7. Replay and Billing Integrity
Replayability is part of the billing trust model.
Replay support may allow organizations to:
- validate historical execution
- investigate anomalies
- reproduce settlement conditions
- audit workload attribution
- verify accounting correctness
Replay references may remain associated with:
- execution records
- workload identity
- settlement metadata
- provider attribution
- accounting traces
Replay does not necessarily imply free re-execution.
Commercial treatment of replay workloads may depend on execution policy and agreement.
8. Invoicing
Billing is typically invoiced:
- monthly
- post-paid
- in EUR or USD by default
Other arrangements may be supported by agreement.
Invoices may include:
- total Credits consumed
- workload-level usage summaries
- project or organizational breakdowns
- adapter-level attribution
- replay retention usage
- reserved execution commitments
- enterprise-specific contractual items
Invoices are derived from finalized accounting records.
9. Enterprise Controls
Forge Pool supports enterprise governance and budgeting controls.
Illustrative controls may include:
- soft usage limits
- hard execution caps
- organizational quotas
- per-project billing scopes
- finance notifications
- operational alerts
- exportable accounting records
- reconciliation workflows
These controls allow organizations to experiment safely while preserving operational discipline.
10. Usage Visibility
Forge Pool may expose billing and accounting visibility through dashboards and APIs.

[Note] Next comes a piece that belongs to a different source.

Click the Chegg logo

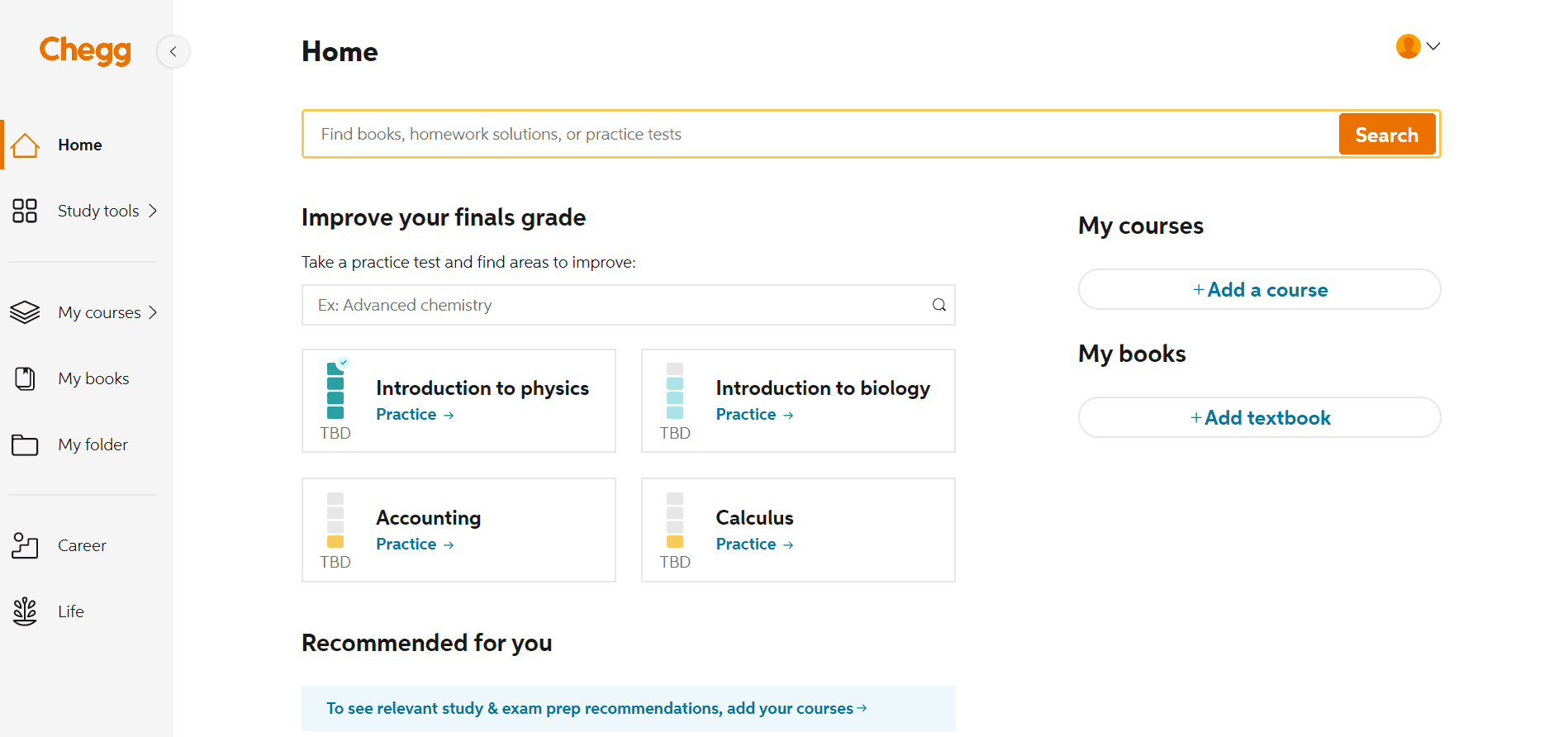coord(85,50)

Illustrative visibility may include:
- current billing cycle usage
- projected consumption
- top workloads by execution volume
- provider attribution summaries
- replay-linked accounting records
- anomalous usage detection
- historical consumption trends
This supports:
- forecasting
- procurement review
- internal reconciliation
- chargeback and showback workflows
- operational auditability
11. API and Programmatic Access
Where enabled, billing and usage data may be accessed programmatically for:
- internal dashboards
- accounting reconciliation
- finance automation
- governance workflows
- enterprise reporting
- operational analytics
Programmatic access may depend on deployment policy and permission scope.
12. Pricing Tiers
Forge Pool may support commercial tiers such as:
- Starter
- Growth
- Enterprise
These tiers are illustrative operational categories rather than a universal static price list.
Commercial behavior may vary depending on:
- workload class
- execution scale
- replay requirements
- governance expectations
- support scope
- deployment model
13. Relationship to Economic Integrity
Billing is one component of a broader execution-native economic system.
Billing trust depends on:
- deterministic attribution
- replayability
- provider integrity
- verification systems
- settlement correctness
- ledger-backed accounting
See Economic Integrity.
14. Future Evolution
The billing model may evolve to support:
- specialized execution classes
- marketplace-native settlement
- delegated enterprise accounting
- advanced replay accounting
- hybrid infrastructure billing
- execution-priority guarantees
Future expansion will preserve deterministic accounting principles.
15. Summary
Forge Pool billing is designed to be:
- execution-native
- usage-based
- replay-aware
- auditable
- enterprise-compatible
- provider-aware
It aligns economic activity with verified computation and avoids charging customers for idle infrastructure complexity.
Billing in Forge Pool is derived from finalized execution — not detached infrastructure estimation.